• _Exercise_
Check each line of the listing, and copy it if it contains the word "computer".

==== Records for processing

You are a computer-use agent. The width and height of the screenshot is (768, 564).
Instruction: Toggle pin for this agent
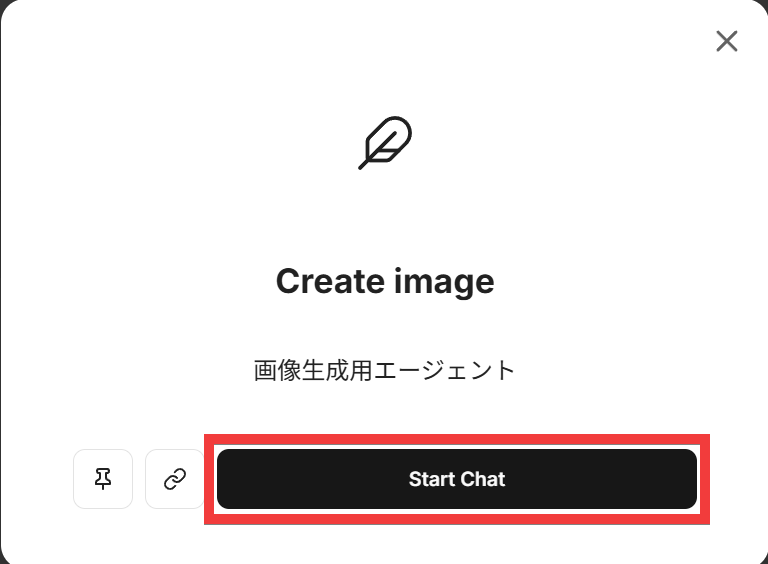pos(103,479)
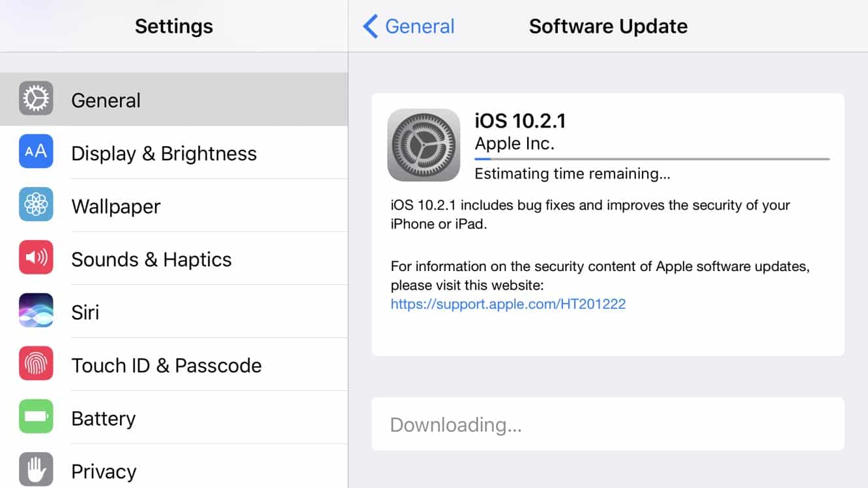Select Wallpaper in the settings list
Viewport: 868px width, 488px height.
(116, 207)
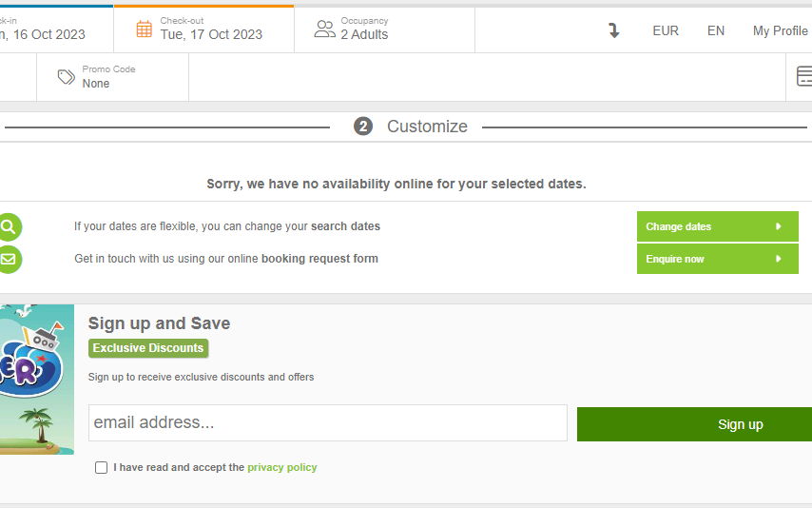Click the green envelope icon

[x=8, y=259]
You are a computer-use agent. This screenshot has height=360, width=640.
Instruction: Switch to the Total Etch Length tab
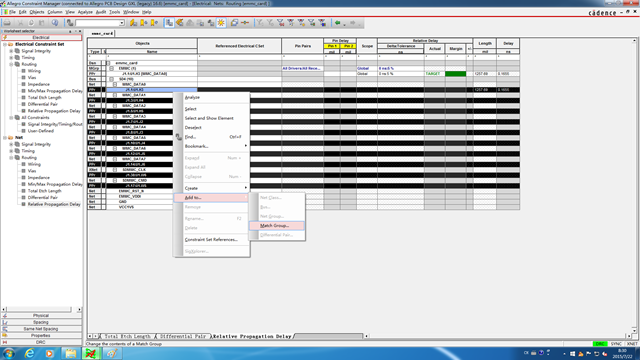tap(128, 336)
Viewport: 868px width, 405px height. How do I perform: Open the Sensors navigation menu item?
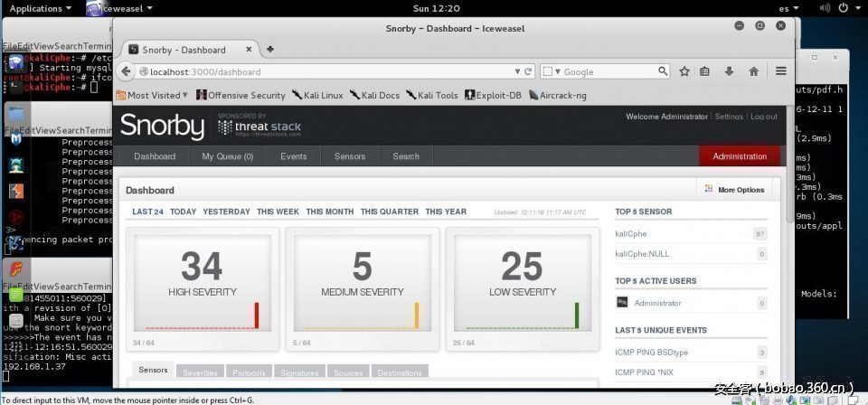(x=350, y=156)
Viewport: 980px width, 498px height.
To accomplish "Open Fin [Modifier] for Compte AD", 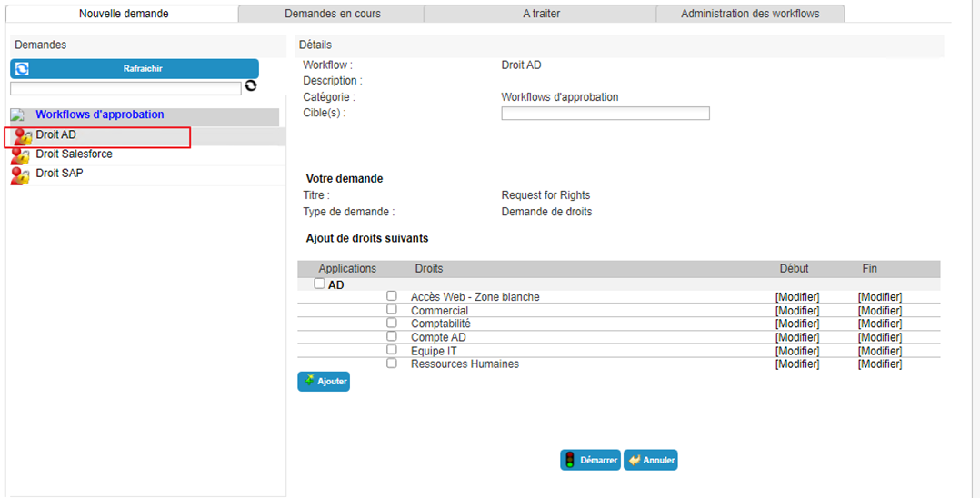I will pos(879,337).
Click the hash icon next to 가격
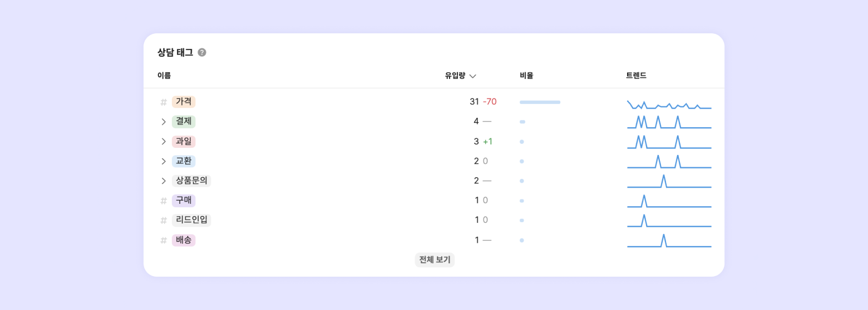868x310 pixels. (164, 102)
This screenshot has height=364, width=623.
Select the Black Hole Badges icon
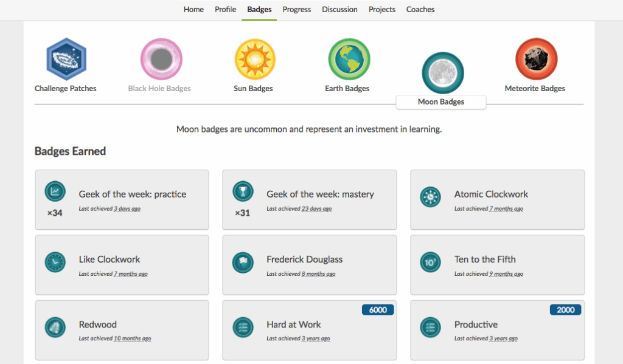[x=160, y=59]
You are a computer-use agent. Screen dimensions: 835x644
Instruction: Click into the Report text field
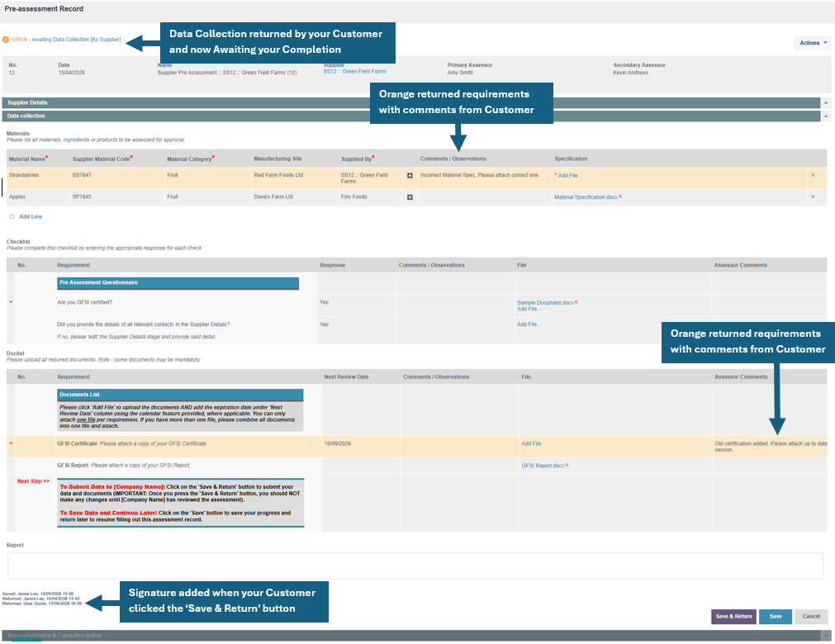pos(415,566)
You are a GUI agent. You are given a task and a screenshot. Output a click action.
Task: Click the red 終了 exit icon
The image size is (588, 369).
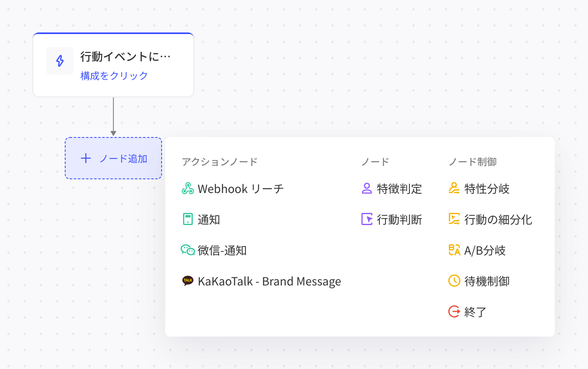point(454,311)
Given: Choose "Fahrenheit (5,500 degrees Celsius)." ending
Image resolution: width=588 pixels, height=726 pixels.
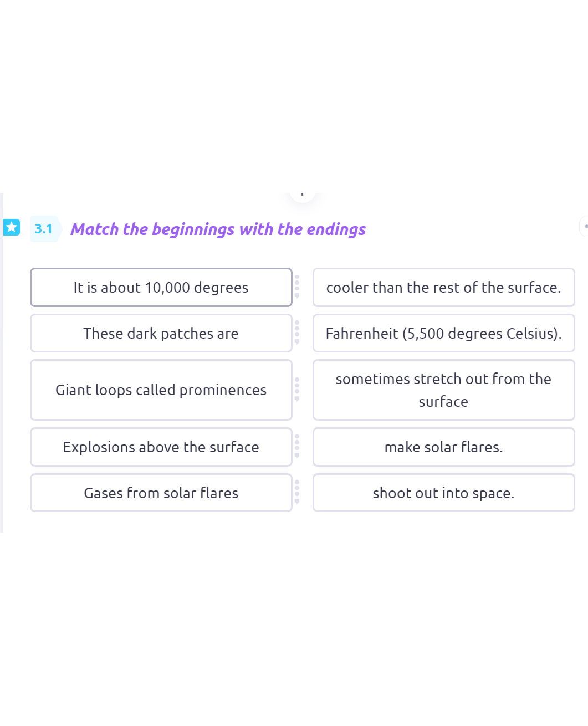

========

• _Solution below_
You are a computer-use agent. The width and height of the screenshot is (768, 564).
You are a computer-use agent. This screenshot has height=360, width=640.
You are a computer-use agent. Screen dimensions: 835x644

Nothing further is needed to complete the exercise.